There’s no better time in sports than the postseason, but pesky baseball tries to steal that attention like a barnacle on a whale, scheduling its regular season in such a way that it takes fans away from meaningful games.
I’m not suggesting a shortened season or later start date. I’m just saying that I am not willing to divide my attention by three. I can’t be expected to watch a regular-season baseball game on the same day as a hockey or basketball playoff game, can I?
Besides, the baseball season is supposed to be a marathon. So who cares about the leader after the first few miles of a 26.2-mile race? I certainly don’t.
The Yankees and Mets each had 97 wins last season to lead the Majors. But the pessimist will tell you that means they lost 65 games. Most NBA teams will never win 65 in a season.
The nature of baseball means that each individual game is devalued. In football, every game matters, and players and fans will toil over the completion percentage of the third-string quarterback.
In baseball, there’s no time to care about one win or loss, since each game is about 0.6 percent of the entire season. Even the players themselves don’t celebrate a win or lament over a loss like football players do each week. They’ll tell you in postgame interviews that it’s just one game. Sure, they want to win 162, but they know they’ll be lucky to win 82.

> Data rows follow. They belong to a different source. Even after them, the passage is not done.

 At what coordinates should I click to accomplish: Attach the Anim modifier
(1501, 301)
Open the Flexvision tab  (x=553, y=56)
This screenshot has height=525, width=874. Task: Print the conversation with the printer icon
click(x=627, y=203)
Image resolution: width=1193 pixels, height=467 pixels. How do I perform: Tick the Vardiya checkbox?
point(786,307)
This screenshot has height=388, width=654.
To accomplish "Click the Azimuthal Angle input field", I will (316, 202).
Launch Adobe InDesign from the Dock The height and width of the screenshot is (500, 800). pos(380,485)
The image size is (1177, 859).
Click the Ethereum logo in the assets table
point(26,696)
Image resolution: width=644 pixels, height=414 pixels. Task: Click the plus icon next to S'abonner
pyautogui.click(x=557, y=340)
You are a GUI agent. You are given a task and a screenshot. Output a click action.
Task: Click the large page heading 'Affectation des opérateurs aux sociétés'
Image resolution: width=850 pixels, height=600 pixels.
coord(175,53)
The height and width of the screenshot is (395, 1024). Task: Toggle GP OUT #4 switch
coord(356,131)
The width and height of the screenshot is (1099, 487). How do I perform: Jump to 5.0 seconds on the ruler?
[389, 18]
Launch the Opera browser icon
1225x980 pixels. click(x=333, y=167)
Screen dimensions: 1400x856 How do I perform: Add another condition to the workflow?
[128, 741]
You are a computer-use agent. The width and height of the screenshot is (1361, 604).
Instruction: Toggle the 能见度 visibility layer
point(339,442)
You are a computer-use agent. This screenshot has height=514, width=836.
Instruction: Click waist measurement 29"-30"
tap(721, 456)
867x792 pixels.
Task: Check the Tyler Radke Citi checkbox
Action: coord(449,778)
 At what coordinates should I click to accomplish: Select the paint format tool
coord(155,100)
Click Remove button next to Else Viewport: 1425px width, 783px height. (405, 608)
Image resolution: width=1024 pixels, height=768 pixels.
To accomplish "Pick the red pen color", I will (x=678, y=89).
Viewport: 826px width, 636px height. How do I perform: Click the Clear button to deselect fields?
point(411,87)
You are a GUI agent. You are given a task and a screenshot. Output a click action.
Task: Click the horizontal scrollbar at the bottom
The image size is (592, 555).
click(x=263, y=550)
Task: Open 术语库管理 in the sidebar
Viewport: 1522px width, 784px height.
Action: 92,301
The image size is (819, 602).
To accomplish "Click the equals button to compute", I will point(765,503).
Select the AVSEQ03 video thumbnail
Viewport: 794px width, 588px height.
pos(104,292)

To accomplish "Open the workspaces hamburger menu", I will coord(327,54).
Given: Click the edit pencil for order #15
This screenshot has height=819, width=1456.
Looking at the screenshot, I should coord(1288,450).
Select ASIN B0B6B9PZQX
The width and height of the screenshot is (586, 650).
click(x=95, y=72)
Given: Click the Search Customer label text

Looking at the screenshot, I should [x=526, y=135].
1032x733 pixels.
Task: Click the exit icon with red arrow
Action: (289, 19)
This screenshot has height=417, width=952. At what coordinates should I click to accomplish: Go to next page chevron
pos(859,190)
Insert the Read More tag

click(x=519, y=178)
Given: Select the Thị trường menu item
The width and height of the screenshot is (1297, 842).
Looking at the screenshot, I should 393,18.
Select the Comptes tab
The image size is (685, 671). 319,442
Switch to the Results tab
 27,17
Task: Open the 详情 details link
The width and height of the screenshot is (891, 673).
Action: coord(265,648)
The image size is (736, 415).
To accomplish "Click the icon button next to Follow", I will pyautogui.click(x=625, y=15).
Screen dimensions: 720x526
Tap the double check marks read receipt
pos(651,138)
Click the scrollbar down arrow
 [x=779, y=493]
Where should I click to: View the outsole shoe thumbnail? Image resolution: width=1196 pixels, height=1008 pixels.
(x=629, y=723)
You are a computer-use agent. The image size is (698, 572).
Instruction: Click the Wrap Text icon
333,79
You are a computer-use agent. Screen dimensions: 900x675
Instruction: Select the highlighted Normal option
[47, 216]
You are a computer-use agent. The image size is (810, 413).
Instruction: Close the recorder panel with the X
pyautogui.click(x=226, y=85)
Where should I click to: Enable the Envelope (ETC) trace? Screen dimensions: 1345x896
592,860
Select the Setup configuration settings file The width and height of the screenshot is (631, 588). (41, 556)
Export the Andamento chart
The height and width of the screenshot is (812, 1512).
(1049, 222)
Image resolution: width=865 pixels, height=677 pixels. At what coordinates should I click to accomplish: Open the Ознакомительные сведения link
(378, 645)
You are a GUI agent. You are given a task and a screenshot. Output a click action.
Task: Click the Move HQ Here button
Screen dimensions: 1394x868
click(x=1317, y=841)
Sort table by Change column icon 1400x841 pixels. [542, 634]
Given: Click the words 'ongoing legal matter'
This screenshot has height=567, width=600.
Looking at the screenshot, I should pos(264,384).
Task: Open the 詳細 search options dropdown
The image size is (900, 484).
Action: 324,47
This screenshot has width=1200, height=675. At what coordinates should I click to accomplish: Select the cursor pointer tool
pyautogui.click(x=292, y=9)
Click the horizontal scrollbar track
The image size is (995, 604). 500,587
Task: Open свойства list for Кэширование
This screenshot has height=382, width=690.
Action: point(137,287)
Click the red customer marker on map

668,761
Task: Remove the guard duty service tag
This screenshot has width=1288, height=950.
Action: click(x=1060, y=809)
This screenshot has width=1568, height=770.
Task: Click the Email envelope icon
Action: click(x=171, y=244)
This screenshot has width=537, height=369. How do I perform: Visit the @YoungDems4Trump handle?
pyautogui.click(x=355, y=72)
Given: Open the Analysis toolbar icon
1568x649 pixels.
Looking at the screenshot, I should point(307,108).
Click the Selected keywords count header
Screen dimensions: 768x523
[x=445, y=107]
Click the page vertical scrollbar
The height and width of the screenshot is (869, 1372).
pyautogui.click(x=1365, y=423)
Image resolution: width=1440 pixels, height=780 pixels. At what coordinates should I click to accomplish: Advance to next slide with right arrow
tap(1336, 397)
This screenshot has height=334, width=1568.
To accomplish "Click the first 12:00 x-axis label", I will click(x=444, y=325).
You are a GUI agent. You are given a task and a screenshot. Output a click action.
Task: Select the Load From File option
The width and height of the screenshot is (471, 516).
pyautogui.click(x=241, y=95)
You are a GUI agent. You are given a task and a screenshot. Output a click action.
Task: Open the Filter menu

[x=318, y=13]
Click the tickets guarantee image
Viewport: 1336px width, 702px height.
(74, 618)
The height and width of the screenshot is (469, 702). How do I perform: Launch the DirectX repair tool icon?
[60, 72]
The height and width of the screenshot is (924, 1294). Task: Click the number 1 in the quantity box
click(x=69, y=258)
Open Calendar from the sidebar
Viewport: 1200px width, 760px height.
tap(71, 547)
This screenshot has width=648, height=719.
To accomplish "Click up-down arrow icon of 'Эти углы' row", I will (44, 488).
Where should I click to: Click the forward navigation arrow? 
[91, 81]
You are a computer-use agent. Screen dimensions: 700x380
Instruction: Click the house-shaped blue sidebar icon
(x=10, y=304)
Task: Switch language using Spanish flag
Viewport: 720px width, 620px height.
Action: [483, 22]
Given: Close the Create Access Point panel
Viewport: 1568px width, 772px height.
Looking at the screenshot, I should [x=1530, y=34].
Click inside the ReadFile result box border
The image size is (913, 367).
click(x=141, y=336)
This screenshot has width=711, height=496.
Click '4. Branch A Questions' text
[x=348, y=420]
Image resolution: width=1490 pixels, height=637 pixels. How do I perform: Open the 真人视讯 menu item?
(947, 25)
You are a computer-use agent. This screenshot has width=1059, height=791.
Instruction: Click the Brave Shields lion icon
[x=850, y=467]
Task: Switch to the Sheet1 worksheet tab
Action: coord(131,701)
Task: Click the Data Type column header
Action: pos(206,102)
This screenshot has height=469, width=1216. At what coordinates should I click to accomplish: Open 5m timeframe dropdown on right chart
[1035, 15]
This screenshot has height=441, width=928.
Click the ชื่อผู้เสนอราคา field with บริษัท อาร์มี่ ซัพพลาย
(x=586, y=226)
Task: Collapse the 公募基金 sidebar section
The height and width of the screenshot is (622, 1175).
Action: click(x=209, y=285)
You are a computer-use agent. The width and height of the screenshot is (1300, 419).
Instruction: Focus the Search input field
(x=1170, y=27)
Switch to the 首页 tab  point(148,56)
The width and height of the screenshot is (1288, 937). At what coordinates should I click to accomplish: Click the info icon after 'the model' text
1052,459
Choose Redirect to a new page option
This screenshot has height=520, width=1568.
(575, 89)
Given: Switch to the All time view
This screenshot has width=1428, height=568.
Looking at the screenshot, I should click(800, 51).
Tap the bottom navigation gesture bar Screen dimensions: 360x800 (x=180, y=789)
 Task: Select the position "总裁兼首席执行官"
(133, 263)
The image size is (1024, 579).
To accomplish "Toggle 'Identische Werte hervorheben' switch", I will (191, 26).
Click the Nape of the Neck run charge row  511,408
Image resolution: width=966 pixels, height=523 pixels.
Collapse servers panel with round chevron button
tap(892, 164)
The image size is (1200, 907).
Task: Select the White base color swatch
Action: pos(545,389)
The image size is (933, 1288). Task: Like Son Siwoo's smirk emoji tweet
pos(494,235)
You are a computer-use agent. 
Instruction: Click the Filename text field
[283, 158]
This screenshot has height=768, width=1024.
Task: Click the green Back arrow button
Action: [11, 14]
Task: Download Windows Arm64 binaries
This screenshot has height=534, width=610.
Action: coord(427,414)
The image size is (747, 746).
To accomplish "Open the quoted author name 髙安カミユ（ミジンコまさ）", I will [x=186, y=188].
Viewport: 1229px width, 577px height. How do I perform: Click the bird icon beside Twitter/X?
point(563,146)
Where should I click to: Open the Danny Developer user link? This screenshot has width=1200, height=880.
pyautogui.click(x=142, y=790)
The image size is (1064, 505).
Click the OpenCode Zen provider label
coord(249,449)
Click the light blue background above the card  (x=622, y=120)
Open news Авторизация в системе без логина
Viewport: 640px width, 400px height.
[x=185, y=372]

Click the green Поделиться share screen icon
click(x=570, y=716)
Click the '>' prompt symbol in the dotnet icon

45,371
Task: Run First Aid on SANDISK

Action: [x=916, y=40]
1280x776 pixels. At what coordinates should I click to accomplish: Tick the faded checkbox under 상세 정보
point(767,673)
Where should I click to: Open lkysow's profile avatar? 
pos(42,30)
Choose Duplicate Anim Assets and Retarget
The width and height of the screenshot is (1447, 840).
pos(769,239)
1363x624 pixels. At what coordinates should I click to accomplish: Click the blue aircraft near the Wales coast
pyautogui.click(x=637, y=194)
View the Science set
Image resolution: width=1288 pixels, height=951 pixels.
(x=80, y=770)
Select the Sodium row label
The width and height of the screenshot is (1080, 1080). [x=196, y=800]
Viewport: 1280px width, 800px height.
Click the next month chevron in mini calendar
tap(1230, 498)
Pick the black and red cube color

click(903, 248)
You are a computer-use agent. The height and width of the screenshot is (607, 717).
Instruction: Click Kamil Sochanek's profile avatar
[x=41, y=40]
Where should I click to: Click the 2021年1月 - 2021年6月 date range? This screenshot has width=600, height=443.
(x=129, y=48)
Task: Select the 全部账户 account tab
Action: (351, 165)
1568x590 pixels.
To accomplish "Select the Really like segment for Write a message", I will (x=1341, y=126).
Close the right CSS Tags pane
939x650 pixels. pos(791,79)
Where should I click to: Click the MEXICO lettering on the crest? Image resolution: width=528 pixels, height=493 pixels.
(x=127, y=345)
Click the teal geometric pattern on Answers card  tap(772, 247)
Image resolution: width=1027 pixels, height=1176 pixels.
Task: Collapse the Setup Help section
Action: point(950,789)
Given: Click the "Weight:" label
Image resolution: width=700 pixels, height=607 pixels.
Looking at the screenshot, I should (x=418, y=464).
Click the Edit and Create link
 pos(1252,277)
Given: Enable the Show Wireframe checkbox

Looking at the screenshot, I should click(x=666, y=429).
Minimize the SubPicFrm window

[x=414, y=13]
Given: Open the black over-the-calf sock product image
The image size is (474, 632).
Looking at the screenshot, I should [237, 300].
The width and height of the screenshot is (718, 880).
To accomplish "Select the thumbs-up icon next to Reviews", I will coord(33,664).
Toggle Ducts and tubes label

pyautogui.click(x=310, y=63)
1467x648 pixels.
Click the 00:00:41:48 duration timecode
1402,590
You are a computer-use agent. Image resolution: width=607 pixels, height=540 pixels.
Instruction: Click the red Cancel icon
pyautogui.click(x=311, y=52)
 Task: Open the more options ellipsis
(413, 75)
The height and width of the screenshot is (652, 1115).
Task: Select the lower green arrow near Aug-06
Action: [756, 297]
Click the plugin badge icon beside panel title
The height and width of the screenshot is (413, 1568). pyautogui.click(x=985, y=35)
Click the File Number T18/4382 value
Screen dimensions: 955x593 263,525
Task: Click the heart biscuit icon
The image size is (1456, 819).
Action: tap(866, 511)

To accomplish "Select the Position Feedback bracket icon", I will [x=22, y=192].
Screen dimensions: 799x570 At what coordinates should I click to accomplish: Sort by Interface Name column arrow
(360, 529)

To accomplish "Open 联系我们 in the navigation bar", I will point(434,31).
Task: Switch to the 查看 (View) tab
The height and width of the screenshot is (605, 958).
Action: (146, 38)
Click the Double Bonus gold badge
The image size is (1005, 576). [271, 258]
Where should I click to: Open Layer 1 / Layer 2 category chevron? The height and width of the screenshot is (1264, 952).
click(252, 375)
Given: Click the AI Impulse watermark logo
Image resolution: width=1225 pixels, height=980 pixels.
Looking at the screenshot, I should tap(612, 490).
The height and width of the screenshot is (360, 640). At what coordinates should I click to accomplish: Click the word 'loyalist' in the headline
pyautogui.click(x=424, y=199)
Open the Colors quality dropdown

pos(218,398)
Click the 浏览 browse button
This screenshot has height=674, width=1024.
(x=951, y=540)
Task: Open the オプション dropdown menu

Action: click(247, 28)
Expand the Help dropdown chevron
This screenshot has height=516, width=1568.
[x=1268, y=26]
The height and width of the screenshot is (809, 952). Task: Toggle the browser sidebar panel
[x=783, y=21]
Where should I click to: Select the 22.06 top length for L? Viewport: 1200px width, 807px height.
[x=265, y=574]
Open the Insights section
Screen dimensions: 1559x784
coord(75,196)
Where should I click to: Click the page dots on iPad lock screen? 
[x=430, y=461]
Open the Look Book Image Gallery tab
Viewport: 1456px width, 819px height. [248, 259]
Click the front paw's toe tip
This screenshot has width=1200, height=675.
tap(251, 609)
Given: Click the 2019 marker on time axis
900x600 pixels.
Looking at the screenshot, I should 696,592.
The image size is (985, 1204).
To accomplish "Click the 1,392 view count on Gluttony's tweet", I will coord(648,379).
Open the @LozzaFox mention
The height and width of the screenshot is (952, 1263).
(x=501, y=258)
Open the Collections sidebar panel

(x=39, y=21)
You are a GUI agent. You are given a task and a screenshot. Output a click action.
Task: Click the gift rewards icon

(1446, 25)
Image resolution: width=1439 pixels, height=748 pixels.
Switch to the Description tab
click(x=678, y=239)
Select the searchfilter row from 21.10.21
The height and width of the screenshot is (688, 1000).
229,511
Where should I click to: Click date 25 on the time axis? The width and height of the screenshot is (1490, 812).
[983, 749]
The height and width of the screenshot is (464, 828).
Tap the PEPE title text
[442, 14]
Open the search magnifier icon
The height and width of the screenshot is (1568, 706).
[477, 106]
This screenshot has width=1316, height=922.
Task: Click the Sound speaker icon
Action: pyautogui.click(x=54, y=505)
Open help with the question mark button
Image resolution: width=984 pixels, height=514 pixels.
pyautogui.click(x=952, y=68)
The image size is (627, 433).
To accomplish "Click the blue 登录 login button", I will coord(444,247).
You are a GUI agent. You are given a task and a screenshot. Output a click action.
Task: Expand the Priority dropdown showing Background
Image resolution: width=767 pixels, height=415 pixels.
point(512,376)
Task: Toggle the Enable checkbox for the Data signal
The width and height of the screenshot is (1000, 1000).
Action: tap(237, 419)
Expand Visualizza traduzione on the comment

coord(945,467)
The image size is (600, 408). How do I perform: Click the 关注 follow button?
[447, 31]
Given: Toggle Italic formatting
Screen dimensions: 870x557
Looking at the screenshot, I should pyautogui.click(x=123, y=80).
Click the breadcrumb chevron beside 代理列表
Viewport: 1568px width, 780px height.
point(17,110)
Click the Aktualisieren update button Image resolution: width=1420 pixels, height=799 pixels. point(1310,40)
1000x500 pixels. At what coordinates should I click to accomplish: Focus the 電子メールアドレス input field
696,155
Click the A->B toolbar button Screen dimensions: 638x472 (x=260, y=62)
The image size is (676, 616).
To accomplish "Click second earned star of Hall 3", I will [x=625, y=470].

It’s the inconsequential nature of these early games that makes me look away.
Former Cardinals draft pick Dmitri Young was with the Tigers in 2005 when he hit three home runs in the first game of the season. ESPN joked that he was on pace for 486 home runs. In reality, Young knocked just 21 out of the park once 2005 was over.
This year, the Royals opened with a 7-1 “upset” win against the Red Sox and Curt Schilling.
It’s hard to say with a straight face that a baseball win is ever an upset. We don’t really learn anything from one game. But if the Texans beat the Colts this winter like they did last year, that’s an upset.
A single game is just a small blip on the baseball radar. Before June, I don’t even turn the radar on.
Sure, a win in April is mathematically as worthy as a win in September, but April wins certainly don’t mean as much to me. That’s because I’m not watching baseball until the NBA champion is crowned in June.
My experience tells me I will be able to join the action in stride without missing a beat. I’ll be tardy, but I will still get just as much enjoyment, context and meaning out of the season as those who have the dedication to make it through the entire 162 games.
Don’t worry, I don’t hate baseball. It’s just that, once the chill wears off, I’ll be ready to enjoy a ballpark hot dog and settle in for the good part of the marathon.